Unibuddy Limited
- Company type: Private
- Industry: Education technology
- Founded: 2015
- Founder: Kimeshan Naidoo, Diego Fanara
- Headquarters: London, United Kingdom
- Products: Chat; Discover; Events; Community; Assistant;
- Revenue: £5,432,000 (2022)
- Number of employees: 50-100
- Subsidiaries: Unibuddy India Private Limited
- Website: unibuddy.com

= Unibuddy =

Student engagement platform

Unibuddy is an EdTech company that provides a student engagement platform for higher education institutions. The platform allows prospective and current students to connect with student ambassadors and alumni from the same or similar courses, providing a peer-to-peer support network enabling prospective students to learn about life at a particular university, including course information, accommodation, and student life. Unibuddy was founded in 2015 by Kimeshan Naidoo and Diego Fanara in London, United Kingdom.

== Products ==

Unibuddy's main product is Chat, a student engagement platform that enables higher education institutions to connect prospective students, often in high school, with student ambassadors and alumni. The platform includes features such as one-to-one messaging, group chat, and video calling, as well as a range of tools for student ambassadors to manage their interactions with prospective students.
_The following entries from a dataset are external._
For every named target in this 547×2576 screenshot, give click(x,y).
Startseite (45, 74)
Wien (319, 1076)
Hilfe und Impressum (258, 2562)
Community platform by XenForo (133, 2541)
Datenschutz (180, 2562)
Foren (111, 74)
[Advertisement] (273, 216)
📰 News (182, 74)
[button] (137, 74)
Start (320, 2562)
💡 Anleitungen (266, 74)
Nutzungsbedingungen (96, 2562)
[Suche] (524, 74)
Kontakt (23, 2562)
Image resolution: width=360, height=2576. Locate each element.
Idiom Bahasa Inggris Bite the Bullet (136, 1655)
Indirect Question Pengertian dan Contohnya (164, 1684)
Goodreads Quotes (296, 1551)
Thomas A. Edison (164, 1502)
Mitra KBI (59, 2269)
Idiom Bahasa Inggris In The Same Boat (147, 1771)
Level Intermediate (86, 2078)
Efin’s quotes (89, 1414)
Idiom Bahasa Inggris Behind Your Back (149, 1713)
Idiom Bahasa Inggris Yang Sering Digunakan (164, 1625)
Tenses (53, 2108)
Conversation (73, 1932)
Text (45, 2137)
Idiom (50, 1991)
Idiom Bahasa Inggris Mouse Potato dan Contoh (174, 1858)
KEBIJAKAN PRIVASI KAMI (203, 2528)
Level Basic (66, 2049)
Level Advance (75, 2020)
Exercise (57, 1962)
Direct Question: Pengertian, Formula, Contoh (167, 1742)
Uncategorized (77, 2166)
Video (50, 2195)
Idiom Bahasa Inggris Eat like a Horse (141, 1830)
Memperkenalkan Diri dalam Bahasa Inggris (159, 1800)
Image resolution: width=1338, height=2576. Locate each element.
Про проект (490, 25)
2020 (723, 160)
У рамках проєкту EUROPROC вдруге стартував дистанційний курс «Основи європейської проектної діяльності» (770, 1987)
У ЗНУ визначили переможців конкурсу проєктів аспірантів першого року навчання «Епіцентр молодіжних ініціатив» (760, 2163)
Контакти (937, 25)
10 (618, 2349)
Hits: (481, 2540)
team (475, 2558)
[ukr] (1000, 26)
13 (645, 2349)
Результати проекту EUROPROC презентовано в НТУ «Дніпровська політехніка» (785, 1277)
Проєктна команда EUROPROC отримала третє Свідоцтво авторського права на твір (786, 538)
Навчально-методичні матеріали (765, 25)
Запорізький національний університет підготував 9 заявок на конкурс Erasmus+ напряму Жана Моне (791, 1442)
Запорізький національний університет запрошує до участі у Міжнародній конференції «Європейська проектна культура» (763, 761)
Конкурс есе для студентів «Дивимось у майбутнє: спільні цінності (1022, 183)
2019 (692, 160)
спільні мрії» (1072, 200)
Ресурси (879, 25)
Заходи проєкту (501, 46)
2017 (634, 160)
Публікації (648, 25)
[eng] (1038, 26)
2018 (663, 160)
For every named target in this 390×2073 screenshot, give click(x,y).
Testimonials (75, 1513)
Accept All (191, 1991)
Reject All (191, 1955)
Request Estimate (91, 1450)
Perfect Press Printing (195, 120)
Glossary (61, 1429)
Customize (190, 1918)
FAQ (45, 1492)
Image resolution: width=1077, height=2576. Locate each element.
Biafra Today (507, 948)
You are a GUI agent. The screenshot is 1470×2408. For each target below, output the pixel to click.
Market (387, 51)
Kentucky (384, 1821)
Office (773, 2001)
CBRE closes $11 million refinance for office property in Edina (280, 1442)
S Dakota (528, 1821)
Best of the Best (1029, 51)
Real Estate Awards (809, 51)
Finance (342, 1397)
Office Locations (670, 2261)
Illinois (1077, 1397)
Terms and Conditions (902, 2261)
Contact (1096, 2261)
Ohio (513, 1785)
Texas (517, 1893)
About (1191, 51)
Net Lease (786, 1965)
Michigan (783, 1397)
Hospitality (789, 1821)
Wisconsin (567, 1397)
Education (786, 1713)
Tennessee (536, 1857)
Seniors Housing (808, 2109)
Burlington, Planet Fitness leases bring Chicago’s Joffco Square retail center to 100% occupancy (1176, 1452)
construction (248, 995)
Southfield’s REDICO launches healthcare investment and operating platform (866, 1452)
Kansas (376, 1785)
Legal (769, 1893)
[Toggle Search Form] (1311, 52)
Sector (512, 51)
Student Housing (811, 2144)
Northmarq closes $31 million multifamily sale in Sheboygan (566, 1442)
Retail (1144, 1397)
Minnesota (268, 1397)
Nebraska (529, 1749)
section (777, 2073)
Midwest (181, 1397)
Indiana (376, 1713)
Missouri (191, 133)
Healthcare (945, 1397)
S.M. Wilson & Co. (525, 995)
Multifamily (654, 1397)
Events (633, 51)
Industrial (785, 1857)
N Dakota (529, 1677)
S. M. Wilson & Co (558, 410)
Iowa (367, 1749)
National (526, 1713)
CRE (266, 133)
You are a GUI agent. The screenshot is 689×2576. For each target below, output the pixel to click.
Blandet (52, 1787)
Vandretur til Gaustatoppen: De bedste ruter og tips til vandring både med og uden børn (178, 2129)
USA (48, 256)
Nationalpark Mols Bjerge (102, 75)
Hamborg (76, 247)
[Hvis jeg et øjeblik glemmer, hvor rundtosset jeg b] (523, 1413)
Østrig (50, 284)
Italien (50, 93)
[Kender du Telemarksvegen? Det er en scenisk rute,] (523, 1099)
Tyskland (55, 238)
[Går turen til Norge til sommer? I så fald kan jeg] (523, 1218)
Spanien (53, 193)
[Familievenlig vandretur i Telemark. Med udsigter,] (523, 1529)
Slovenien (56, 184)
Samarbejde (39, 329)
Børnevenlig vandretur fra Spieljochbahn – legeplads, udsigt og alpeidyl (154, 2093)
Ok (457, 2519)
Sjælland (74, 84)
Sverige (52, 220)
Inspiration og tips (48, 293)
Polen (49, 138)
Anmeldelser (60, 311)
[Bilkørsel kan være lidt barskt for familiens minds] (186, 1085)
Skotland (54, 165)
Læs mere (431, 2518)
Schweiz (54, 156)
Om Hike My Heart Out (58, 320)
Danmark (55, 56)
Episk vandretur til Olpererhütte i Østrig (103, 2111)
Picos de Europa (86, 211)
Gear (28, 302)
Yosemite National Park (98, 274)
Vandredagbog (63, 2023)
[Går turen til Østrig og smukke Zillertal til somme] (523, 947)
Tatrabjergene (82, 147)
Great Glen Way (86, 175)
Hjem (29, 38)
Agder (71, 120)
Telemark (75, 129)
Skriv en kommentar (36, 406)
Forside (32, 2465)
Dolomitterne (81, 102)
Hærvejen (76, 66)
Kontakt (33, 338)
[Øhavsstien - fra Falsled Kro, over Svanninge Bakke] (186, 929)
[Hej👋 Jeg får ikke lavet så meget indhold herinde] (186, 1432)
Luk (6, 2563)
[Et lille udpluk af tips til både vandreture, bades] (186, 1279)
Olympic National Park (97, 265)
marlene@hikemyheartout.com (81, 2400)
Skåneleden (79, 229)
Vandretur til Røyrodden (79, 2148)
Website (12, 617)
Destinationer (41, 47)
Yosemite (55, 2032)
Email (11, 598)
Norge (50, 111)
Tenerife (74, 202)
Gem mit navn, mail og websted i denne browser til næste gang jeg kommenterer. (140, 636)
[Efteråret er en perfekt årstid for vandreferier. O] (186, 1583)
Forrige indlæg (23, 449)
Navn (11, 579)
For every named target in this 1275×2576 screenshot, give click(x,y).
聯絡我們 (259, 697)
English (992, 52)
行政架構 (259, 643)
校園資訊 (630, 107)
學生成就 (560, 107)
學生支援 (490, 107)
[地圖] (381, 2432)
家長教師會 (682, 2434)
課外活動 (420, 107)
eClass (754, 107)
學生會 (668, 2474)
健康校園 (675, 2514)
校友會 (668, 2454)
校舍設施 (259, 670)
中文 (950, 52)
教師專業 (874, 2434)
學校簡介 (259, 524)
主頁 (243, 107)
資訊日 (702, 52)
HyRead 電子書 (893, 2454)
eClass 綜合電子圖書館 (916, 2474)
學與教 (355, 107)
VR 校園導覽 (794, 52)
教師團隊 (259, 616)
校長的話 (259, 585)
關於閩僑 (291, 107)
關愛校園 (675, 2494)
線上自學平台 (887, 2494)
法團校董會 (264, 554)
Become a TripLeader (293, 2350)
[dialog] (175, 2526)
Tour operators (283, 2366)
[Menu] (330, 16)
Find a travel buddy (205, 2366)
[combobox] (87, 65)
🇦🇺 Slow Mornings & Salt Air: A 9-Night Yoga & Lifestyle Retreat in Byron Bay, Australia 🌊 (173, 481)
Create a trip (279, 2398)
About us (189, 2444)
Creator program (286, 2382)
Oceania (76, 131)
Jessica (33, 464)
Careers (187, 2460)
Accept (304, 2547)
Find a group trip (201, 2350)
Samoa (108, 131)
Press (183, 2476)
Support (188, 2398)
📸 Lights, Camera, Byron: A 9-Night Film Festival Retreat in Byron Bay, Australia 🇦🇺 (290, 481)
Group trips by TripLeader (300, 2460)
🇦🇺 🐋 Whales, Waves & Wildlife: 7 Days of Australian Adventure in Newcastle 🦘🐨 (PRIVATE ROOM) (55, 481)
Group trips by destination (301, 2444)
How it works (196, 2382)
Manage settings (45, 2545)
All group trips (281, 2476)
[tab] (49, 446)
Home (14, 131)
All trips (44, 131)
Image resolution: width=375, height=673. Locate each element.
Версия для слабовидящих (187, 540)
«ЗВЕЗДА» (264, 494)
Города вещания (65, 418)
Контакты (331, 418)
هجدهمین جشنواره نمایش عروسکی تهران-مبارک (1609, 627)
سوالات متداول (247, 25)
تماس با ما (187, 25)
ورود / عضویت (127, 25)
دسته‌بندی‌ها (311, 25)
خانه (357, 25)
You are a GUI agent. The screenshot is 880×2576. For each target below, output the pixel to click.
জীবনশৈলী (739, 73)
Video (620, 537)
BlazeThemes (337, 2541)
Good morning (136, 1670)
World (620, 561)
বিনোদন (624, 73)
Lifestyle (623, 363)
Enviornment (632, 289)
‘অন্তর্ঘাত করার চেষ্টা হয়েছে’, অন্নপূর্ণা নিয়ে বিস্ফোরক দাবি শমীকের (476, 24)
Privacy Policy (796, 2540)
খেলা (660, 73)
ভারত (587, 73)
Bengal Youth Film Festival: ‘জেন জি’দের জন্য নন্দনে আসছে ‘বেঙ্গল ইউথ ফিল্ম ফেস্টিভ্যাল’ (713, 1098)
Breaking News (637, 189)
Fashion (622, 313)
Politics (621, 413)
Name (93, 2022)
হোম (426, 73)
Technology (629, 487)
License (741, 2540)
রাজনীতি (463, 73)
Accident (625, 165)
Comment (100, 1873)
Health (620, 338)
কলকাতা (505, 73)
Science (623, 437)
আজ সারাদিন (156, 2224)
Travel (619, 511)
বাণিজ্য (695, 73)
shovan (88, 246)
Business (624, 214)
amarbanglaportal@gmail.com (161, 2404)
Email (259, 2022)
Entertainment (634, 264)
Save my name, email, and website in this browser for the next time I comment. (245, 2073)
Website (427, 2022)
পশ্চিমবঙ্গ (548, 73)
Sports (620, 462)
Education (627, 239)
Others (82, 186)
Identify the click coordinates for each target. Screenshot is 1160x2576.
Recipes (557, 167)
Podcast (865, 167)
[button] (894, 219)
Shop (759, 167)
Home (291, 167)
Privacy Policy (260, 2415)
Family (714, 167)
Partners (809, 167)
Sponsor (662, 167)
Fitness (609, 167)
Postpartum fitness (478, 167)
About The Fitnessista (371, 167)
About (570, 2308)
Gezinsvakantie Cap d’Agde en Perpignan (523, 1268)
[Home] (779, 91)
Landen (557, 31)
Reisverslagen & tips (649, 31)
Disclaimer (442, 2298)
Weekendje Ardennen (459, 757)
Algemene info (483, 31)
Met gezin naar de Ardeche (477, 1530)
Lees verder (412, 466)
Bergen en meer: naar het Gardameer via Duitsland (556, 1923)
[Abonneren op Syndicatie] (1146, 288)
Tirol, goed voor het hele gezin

In 2022, Unibuddy launched Community, a product to help higher education institutions create belonging and to help students connect with each other over common interests in groups.

== Partnerships ==

Unibuddy has partnerships with over 600 higher education institutions around the world, including the University of Cambridge, NYU, Imperial College London and Arizona State University. In addition, Unibuddy has a partnership with UCAS (University and Colleges Admissions Service), the organisation responsible for managing applications to higher education institutions in the UK. Through this partnership, Unibuddy provides its platform to UCAS to help prospective students connect with current university students and alumni as they make their decisions on where to apply to university. This partnership allows UCAS to offer a more personalised and comprehensive service to its users, helping them make informed decisions about their education.

== Funding ==

Unibuddy has raised a total of $32 million in funding from investors including Stride VC, Highland VC and Daniel Borel. In 2019, the company raised a $5 million Series A funding round, and additional $5 million Series A round in Q1 2021 which was finally followed by a $20 million Series B funding round later in 2021.